Concerns about data privacy also threaten progress with generative AI models. Recently, the Italian Data Protection Authority placed a temporary ban on ChatGPT’s use of Italians’ data – essentially limiting its operations. Yet, there is a delicate balance between protecting individual data privacy and enabling data-sharing practices that could engender further innovative models; since LLMs are generally built on large troves of data which on one hand benefit from continuous access to human data for training new models/algorithms, but on the other require frontier AI companies to share their codes and data with peer companies.
In the newsroom, the bigger question is how to strike a balance between AI generation of content and human moderation. In this context, editorial boards must pre-define moderation terms, content generation limits, and stringent verification procedures, such as provenance documentation for AI generated media and other synthetically generated content.
Where do we go from here?
The path to AI innovation in Africa requires enormous co-creation, prioritisation, and financial investment. A peer learning community is required for pioneers and newcomers in the news industry to learn, share and collaborate across the spectrum of integrating AI into media operations. Open-source technology communities such as Open AI should prioritise local news media alongside other critical industries. Generative AI innovation is capital intensive, and as such there is a need to expand the conversation to philanthropy and foundations to provide the necessary catalytic funding for training, research, and business development.

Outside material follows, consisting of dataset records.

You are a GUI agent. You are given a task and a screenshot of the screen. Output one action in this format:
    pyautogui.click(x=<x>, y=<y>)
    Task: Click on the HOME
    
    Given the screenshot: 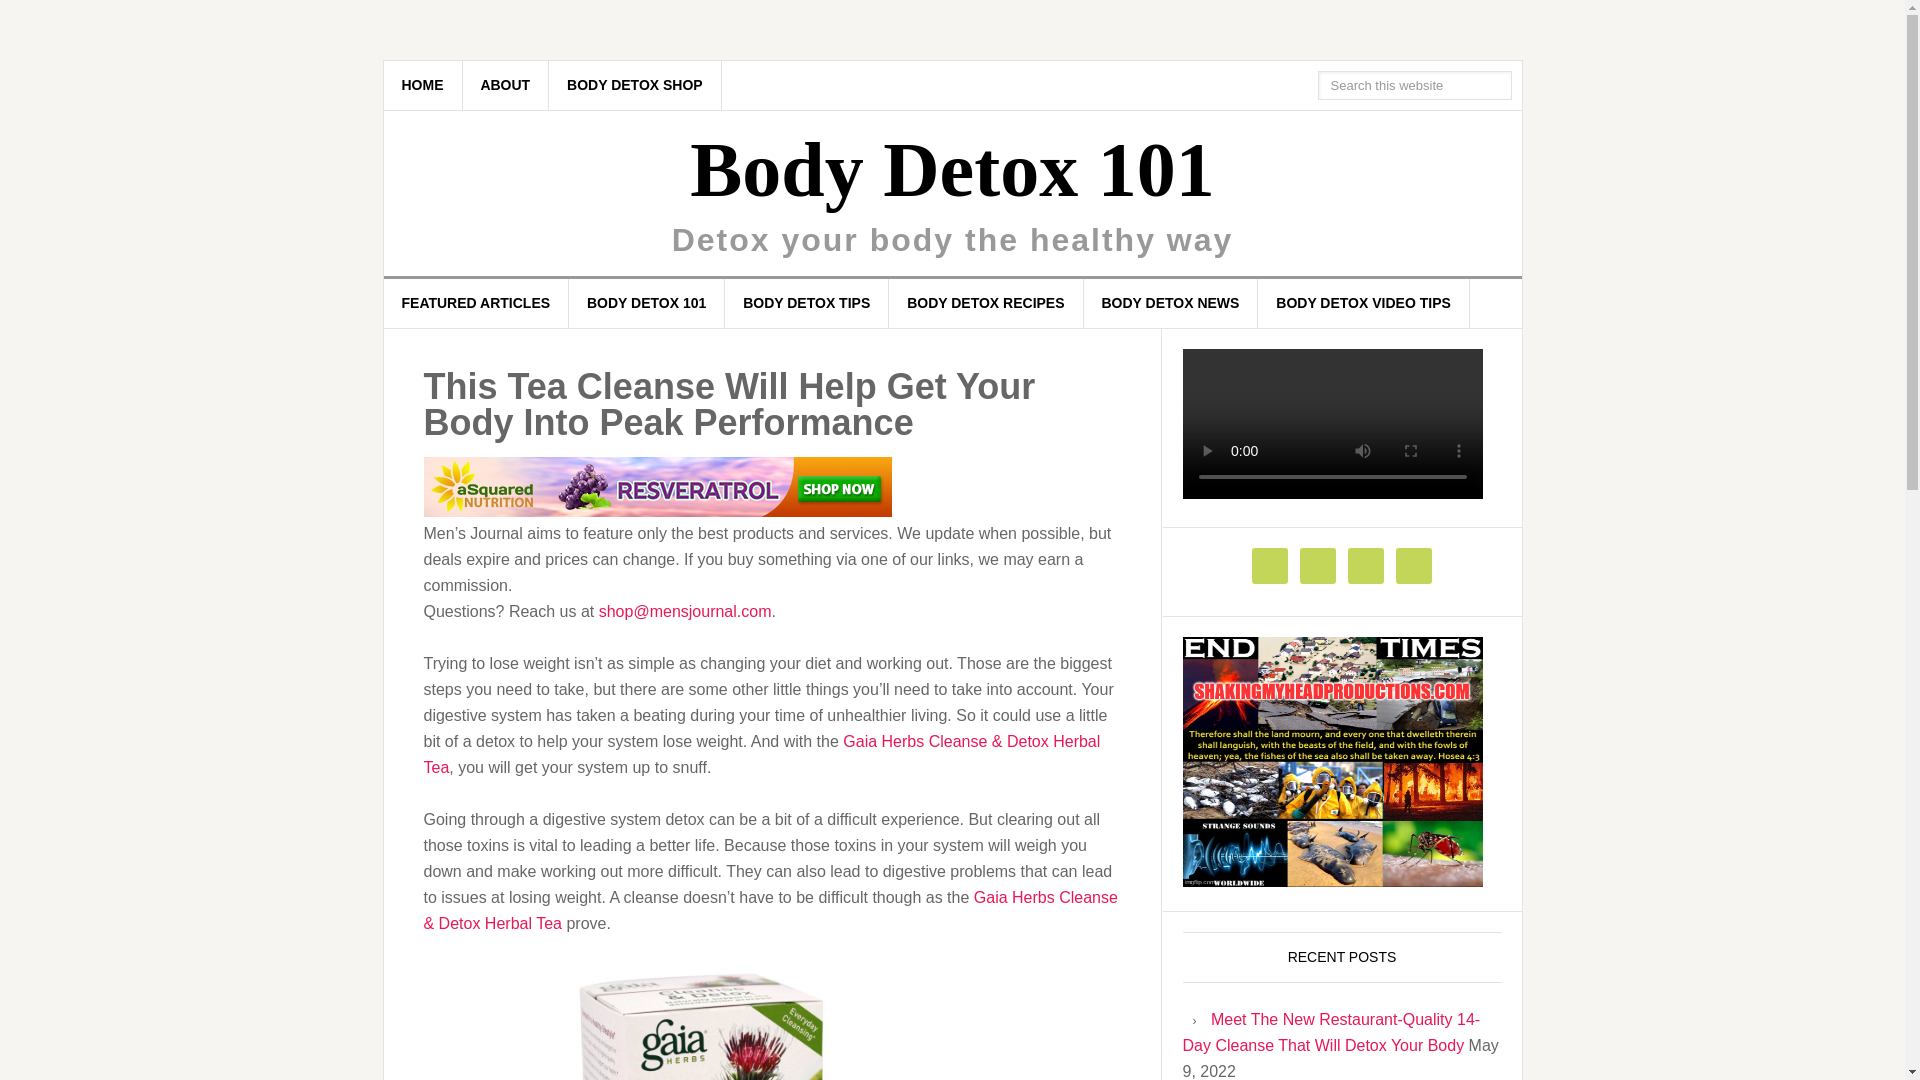 What is the action you would take?
    pyautogui.click(x=423, y=85)
    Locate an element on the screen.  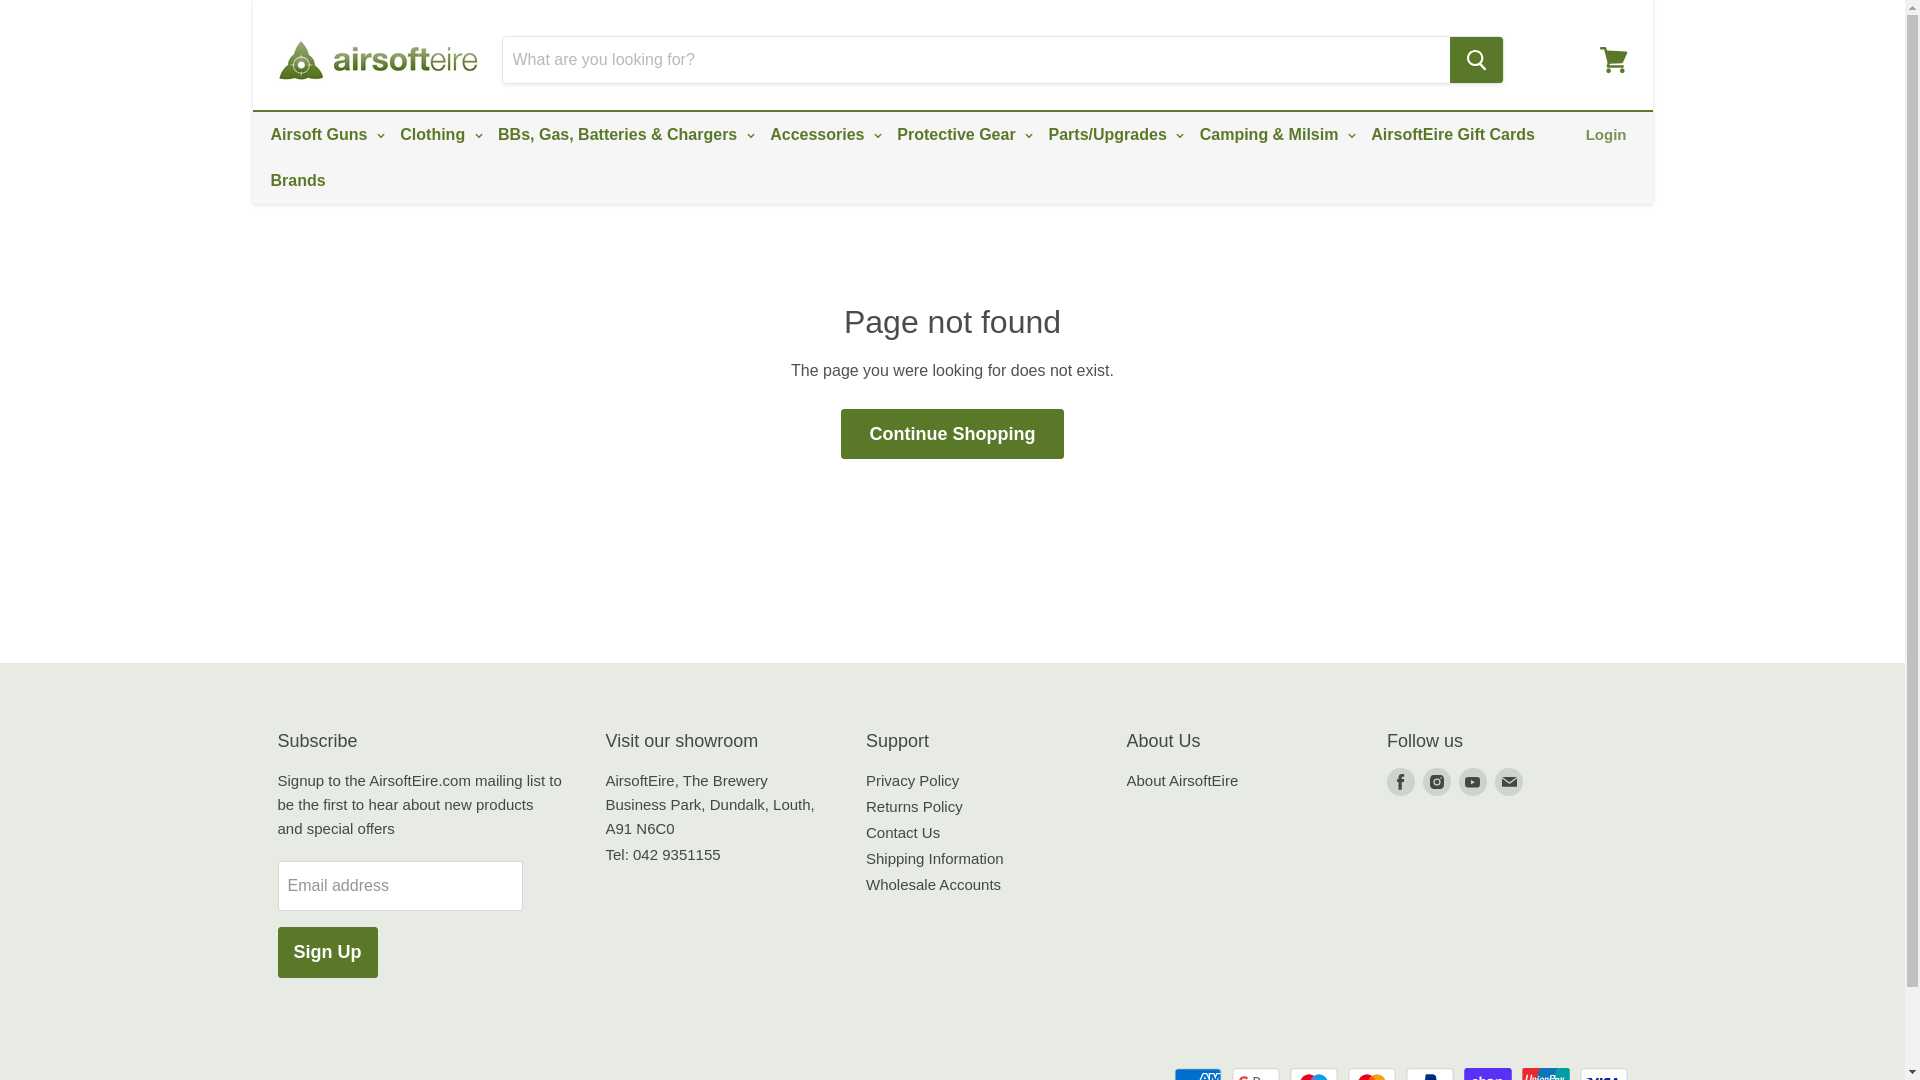
Clothing is located at coordinates (438, 134).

There is also the need to prioritise the ethical issues discussed above, while engendering innovation. Safeguarding social and ethical values while using AI in the news ecosystem requires the input of multiple stakeholders – from AI companies to journalists, news consumers, and the government. But more than anyone else, newsrooms must have clearly spelt-out corporate digital responsibilities that guide their adoption and use of AI.
Relatedly, AI governance policy in Africa also needs to move as swiftly as innovation does. A report by ALT Advisory shows that as of September 2022, only about four African countries have a complete national AI strategy. As a response, African governments need to be proactive about developing both an enabling environment (investment in research and development, education, and skills) and a unique LLM governance approach that is sensitive to local and cultural news context.
Ayantola Alayande is a Research Consultant in Civic Technologies and Public Policy at Dataphyte.
Joshua Olufemi is the CEO of Dataphyte and Co-founder of Nubia AI —an AI-powered news platform that auto-creates development news and data insights on Africa’s local communities.